The thing you might notice here is that as you get into a higher scoring bracket, it takes a larger run differential to get you to the same record. This means that a run differential of 100 runs doesn't always mean the same thing, or said a different way a team that scores 750 runs and surrenders 650 is likely going to win more games than a team that scores 950 and surrenders 850. I believe this is why many believe in the pitching-defense model that Krivsky preaches. And yes, it might be an effective way to build a team in the long run, but the problem from the Reds perspective is that they were on the other side of the spectrum when Krivsky took over the team. For him to get his dream squad, it would require pretty much a full overhaul of the roster. Rather than doing that, he might be better off trying to build a successful team with some of the quality players that he already has.
So it's all about luck, right?
Alright, enough editorializing about the Reds. This is supposed to be about Pythagoras. The examples that I gave above assumed that a team's record would be right in line with their Pythagorean expectations. As you've probably guessed, that is not always the case. While the majority of teams are within a game or two of their projected record, from time to time teams will fall as many as 10 games above or below their expected record (this season's DBacks are currently 9 games over their Expected Record, while the Giants are 8 below theirs). Often times these differences will simply be explained as luck, but some sabermaticians are starting to show that there may be more there.

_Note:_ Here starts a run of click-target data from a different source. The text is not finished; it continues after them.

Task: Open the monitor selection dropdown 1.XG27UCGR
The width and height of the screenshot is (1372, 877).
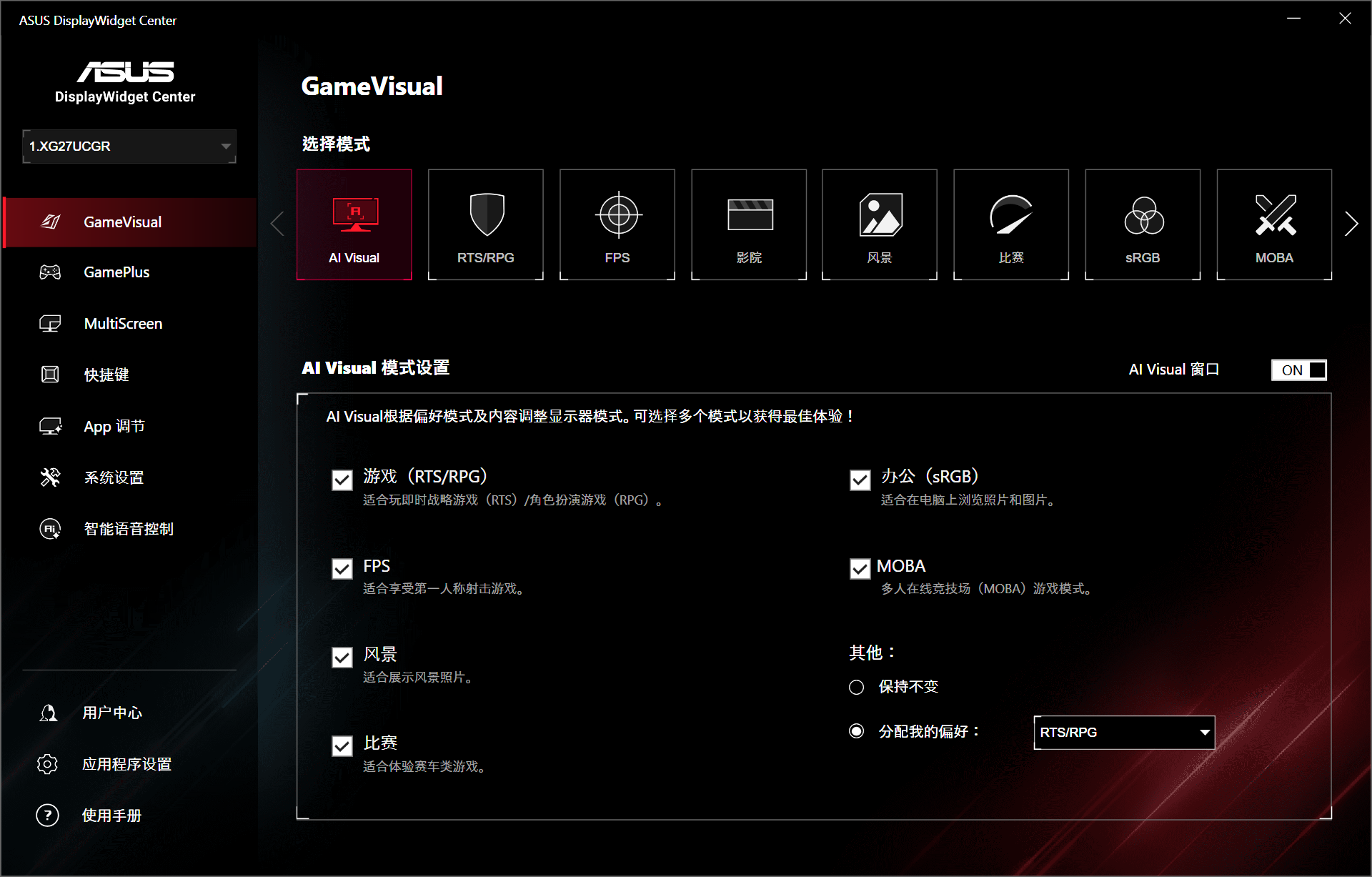Action: click(x=129, y=146)
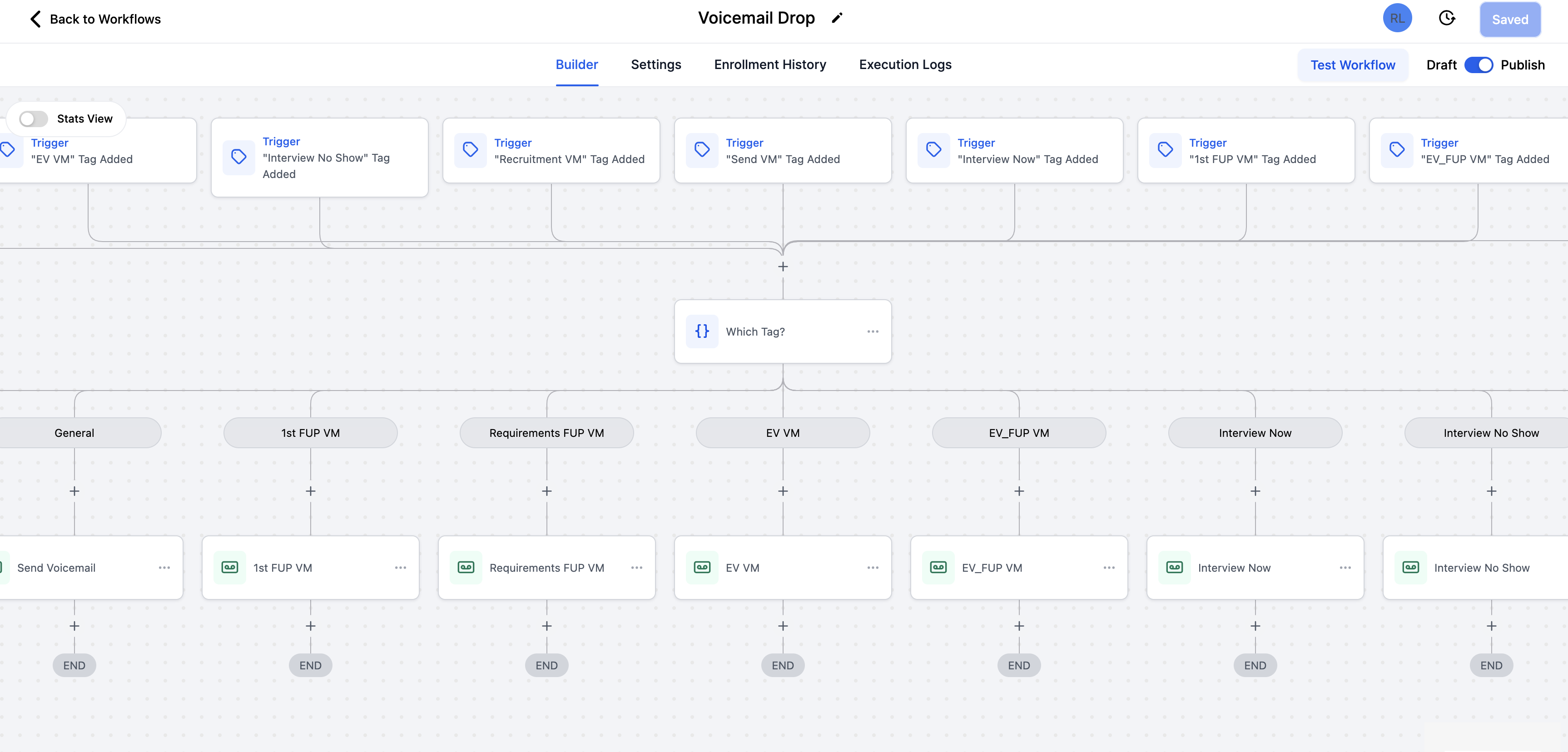Open three-dot menu on Requirements FUP VM action
Screen dimensions: 1568x752
[636, 568]
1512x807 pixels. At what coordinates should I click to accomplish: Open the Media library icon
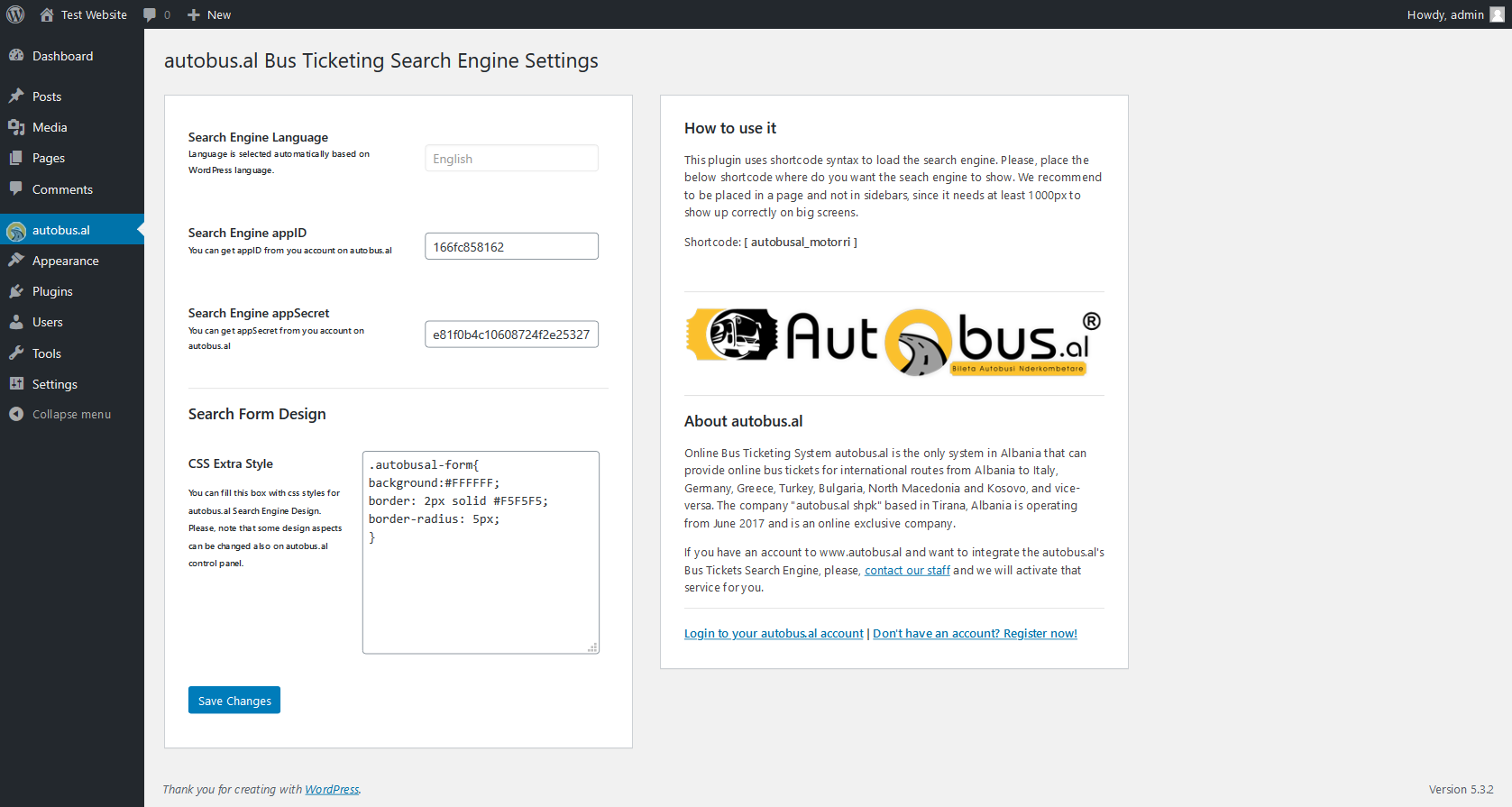click(x=16, y=127)
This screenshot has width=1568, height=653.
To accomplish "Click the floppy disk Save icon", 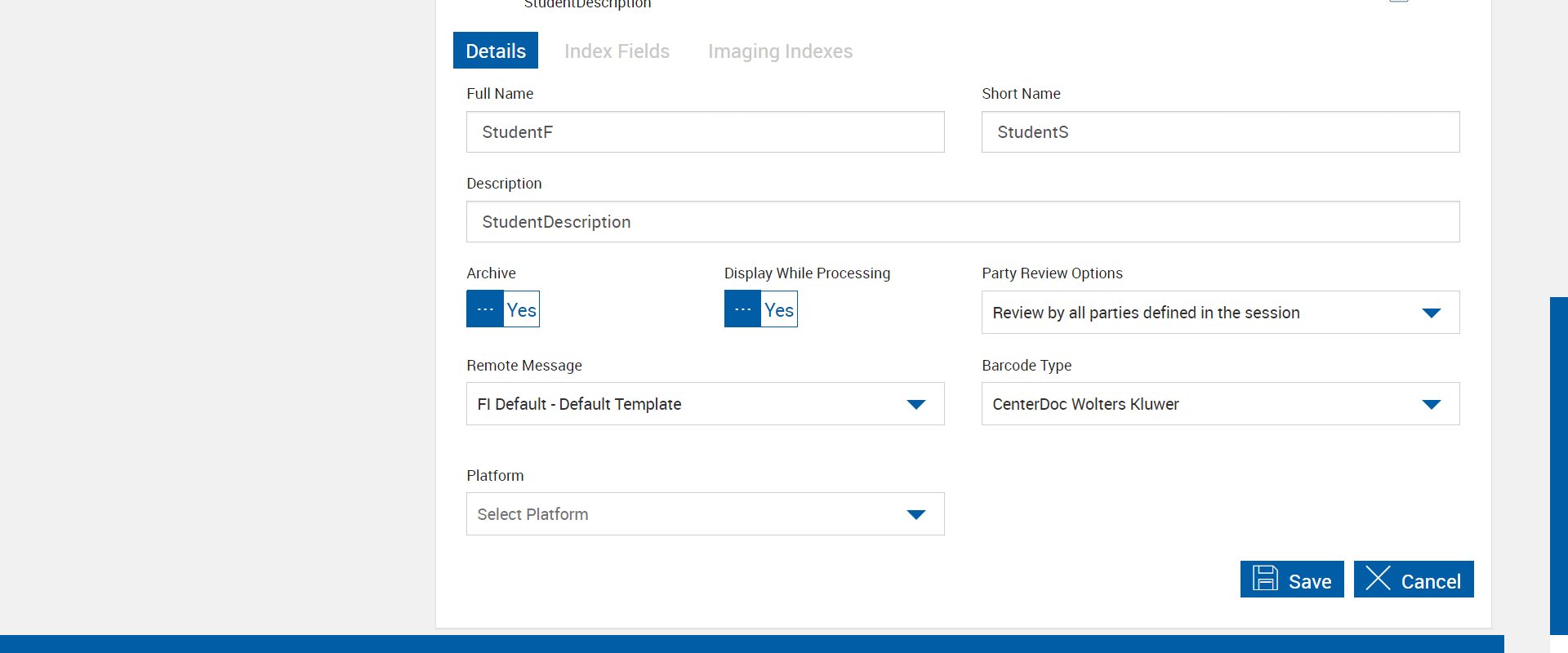I will pos(1265,579).
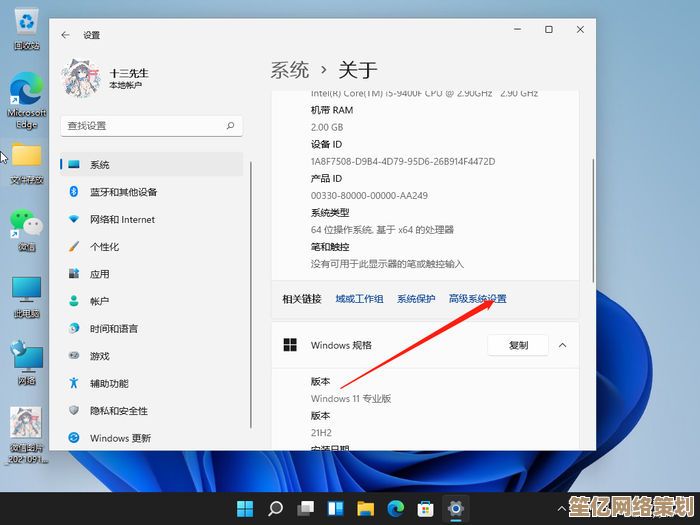
Task: Open 网络和 Internet settings
Action: click(x=122, y=219)
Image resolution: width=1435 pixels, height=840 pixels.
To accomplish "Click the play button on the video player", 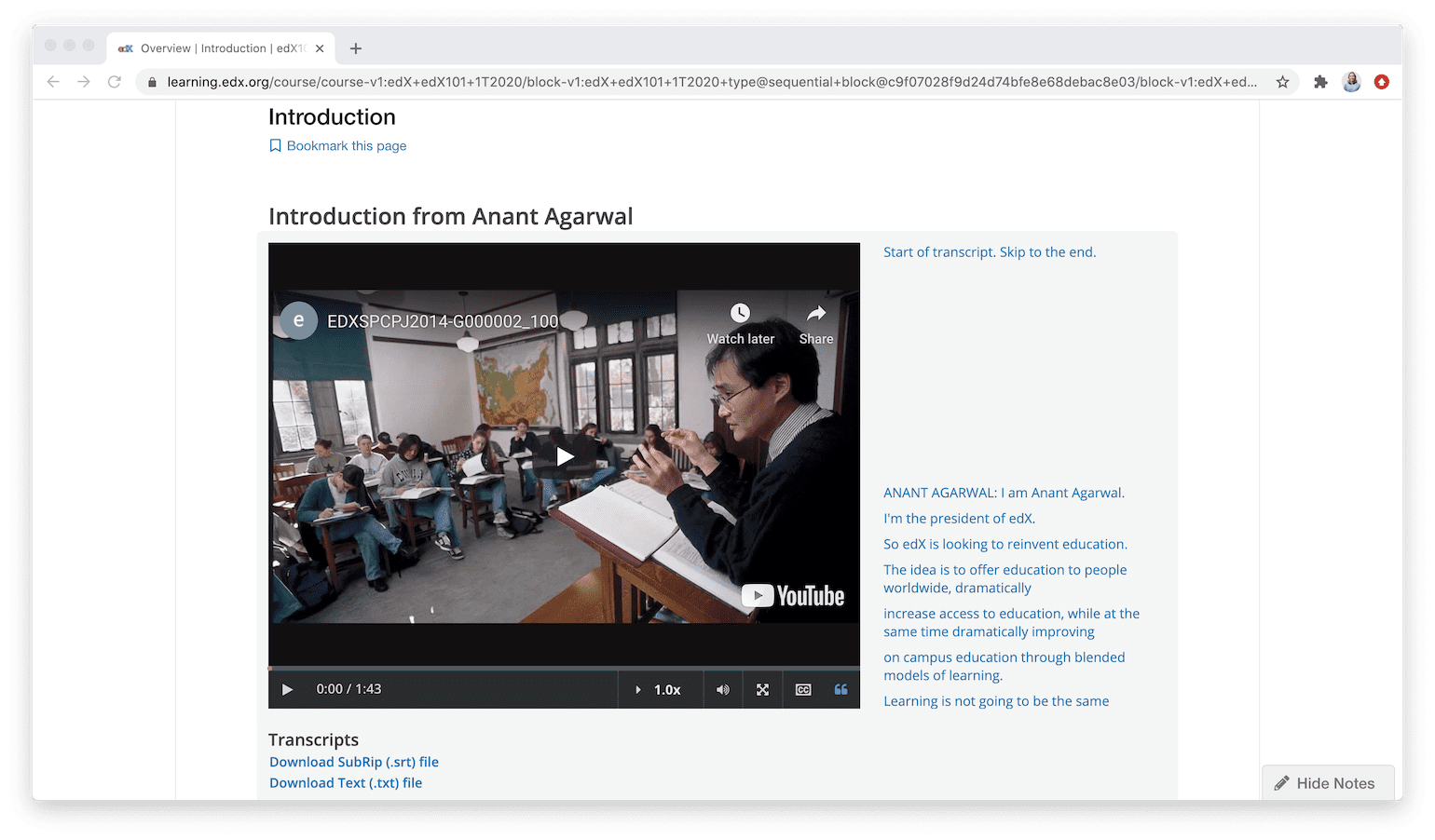I will point(287,689).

David Gassko at The Hardball Times had an article in May that looked at a few different theories and found that:
- A balanced lineup can increase your chances of outperforming your Pythag record. In this case, balance does not mean being able to do the little things. Rather it means that all of your offensive production does not come from just 2 or 3 players.
- Properly using a bullpen can drastically change your ability to outperform your Pythagorean record. Using your best pitchers in high-leverage situations can make a large difference in whether or not you win more games that expected.
- An experienced manager can make a difference as well. The more game that a manager has managed, the more likely it's going to be that his team will outperform expectations. Part of me thinks this may be selection bias since managers who have failing teams don't tend to manage for very long, but the significance of managerial experience is considerably less than the effect of a properly managed bullpen.
One factor that Gassko looked at that didn't seem to affect the expected record much was a team's dependence on home runs. So a team that scores more runs from home runs does not significantly change whether or not that team will outperform it's expected record.
Advanced math stuff that I don't understand
One last thought about the Pythagorean Percentage. It's been determined that squaring the runs scored and allowed really may not be the most accurate measure of an expected record. For one thing, not all runs mean the same thing. A run scored in an environment where teams only score 3 runs a game is worth much more than a run scored in a league where teams average 8 runs a game. Adjustments must be made. Along come the math nerds to help us out. If you would like to determine the proper exponent to use when judging a team's expected record, simply use the formula of (r + ra)/g)^0.287 (where r is runs scored and ra is runs allowed for the league). This will give you a number somewhere around 1.87 in today's run environment. It won't make a huge difference in terms of the overall Pythagorean record, but it will be a little more accurate, and accuracy is important if you are trying to out-nerd somebody.